The approval comes years after Mylan outraged patients and lawmakers by increasing the price of its product by more than 400 percent.
Mylan purchased the rights to EpiPen in 2007 and gradually raised the list price from about $ 50 per auto-injector to slightly over $ 600 for a two-pack. The move boosted EpiPen profits to $ 1.1 billion a year. In step, Mylan CEO Heather Bresch saw her salary soar by millions, reaching nearly $ 19 million in 2015—a point lawmakers hammered her for during a House Oversight Committee hearing in September of 2016.
Amid the intense scrutiny, Mylan announced that it would release its own “authorized generic” version of the EpiPen. But the product debuted with a list price of $ 300 per two-pack, still triple the price of what the product cost prior to Mylan’s 2007 takeover.
Epinephrine alone is already a generic drug, and the dose in an auto-injector costs less than a dollar to make. But the EpiPen is a drug-device “combination product,” which has been tricky for rivals to replicate exactly in order to get FDA approval. Mylan has also been accused by fellow pharmaceutical companies of trying to squash rivals.

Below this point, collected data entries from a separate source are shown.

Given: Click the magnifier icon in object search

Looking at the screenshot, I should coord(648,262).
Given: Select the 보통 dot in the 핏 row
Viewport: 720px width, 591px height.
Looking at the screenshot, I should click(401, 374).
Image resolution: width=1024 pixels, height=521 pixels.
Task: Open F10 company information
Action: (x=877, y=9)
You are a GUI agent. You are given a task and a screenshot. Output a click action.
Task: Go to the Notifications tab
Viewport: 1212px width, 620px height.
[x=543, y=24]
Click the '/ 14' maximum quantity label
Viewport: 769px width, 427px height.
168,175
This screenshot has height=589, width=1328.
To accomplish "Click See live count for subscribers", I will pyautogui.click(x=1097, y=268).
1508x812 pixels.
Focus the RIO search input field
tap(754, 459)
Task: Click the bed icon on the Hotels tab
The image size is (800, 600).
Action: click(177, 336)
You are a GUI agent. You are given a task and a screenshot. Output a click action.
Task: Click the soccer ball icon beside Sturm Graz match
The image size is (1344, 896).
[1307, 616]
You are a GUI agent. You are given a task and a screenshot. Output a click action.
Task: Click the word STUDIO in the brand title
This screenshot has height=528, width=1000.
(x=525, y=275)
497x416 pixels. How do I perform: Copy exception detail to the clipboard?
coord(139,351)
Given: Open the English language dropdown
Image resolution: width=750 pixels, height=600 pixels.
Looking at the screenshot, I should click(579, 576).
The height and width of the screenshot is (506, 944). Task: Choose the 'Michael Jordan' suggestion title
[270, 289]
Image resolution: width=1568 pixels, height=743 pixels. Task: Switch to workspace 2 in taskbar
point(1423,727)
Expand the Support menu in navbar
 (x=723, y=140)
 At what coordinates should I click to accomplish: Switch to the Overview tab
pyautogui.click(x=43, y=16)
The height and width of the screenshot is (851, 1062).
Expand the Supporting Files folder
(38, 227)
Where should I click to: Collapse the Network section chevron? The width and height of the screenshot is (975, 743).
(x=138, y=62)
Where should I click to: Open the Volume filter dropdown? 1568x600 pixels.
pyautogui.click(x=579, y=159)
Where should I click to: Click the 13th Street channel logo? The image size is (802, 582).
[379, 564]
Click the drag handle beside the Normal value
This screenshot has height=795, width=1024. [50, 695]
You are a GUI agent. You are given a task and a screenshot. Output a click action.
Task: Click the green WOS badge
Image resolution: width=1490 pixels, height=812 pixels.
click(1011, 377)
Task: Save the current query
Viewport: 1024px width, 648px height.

In 2009, Mylan had Teva sued for patent infringement, leading to a settlement that kept Teva off the EpiPen market until 2015. Then, in 2016, the FDA found “major deficiencies” in Teva’s application to market a rival EpiPen generic.
Since then, other makers have made different types of epinephrine auto-injectors, most notably Adrenaclick and the pricey Auvi-Q, but they work differently from EpiPen and can’t be used interchangeably like a generic version.
Teva’s long-sought generic product now offers patients that option—and the potential for lower prices.
In a statement, FDA Commissioner Scott Gottlieb trumpeted the approval as a win in the effort to drag down skyrocketing drug costs:
"Today’s approval of the first generic version of the most-widely prescribed epinephrine auto-injector in the U.S. is part of our longstanding commitment to advance access to lower cost, safe, and effective generic alternatives once patents and other exclusivities no longer prevent approval."
Still, Teva has yet to name the price of its generic, ensuring that the FDA’s hopes are indeed true. Two Teva spokespeople declined to reveal any hints on the device’s list price. They only provided a written statement:
"Today’s approval of our generic version of EpiPen (epinephrine injection, USP) Auto-Injector 0.3 mg and 0.15 mg in the U.S. marks an important step forward in bringing patients additional prescription medications that have met the FDA’s rigorous standards.
"We’re applying our full resources to this important launch in the coming months and eager to begin supplying the market.
"Once launched, Teva’s product will be the only generic, AB-rated/therapeutically equivalent version of EpiPen."